PROVIDED DATA =>
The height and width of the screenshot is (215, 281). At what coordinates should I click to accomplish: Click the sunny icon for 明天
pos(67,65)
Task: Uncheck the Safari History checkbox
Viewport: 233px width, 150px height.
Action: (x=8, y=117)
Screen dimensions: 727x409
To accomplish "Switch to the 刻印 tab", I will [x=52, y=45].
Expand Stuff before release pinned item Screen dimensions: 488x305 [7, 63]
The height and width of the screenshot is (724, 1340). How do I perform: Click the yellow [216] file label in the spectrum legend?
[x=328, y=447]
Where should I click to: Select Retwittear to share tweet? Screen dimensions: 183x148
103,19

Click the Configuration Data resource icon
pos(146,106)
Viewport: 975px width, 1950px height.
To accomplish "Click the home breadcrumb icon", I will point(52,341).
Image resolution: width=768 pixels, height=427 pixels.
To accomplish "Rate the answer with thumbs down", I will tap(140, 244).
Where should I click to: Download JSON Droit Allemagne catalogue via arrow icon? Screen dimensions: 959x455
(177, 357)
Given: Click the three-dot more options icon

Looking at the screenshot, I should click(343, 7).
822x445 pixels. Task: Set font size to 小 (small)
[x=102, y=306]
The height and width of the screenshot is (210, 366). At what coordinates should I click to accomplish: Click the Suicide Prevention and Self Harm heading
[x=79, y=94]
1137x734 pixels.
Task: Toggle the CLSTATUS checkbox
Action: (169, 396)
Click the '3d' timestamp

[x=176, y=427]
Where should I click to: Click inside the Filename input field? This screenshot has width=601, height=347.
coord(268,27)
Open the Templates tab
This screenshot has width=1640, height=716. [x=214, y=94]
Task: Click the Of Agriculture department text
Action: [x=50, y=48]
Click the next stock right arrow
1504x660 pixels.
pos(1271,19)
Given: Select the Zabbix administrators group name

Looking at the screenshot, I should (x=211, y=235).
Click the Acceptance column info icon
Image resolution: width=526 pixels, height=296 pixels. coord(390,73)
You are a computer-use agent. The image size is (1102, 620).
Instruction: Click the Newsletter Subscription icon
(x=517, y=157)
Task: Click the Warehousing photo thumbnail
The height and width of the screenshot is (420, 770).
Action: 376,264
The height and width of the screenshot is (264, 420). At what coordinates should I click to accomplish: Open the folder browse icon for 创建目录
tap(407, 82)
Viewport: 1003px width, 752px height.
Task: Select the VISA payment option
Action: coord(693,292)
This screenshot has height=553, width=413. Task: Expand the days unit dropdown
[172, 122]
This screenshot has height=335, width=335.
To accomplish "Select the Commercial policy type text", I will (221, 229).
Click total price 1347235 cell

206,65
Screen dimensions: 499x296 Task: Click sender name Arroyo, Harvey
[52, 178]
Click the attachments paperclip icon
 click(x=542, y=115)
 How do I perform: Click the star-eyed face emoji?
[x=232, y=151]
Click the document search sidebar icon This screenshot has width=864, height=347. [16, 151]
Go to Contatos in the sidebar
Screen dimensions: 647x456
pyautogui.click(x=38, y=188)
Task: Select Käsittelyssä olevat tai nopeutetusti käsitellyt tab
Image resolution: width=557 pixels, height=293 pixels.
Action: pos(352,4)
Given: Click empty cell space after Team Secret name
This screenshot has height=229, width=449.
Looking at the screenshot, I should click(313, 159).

TASK =>
Once the line with "Task: Click the Warehousing photo thumbnail" is found in the records above, print exactly that line and every line after it through the line with "This screenshot has height=335, width=335.".

EXPECTED OUTPUT =>
Task: Click the Warehousing photo thumbnail
The height and width of the screenshot is (420, 770).
Action: 376,264
The height and width of the screenshot is (264, 420). At what coordinates should I click to accomplish: Open the folder browse icon for 创建目录
tap(407, 82)
Viewport: 1003px width, 752px height.
Task: Select the VISA payment option
Action: coord(693,292)
This screenshot has height=553, width=413. Task: Expand the days unit dropdown
[172, 122]
This screenshot has height=335, width=335.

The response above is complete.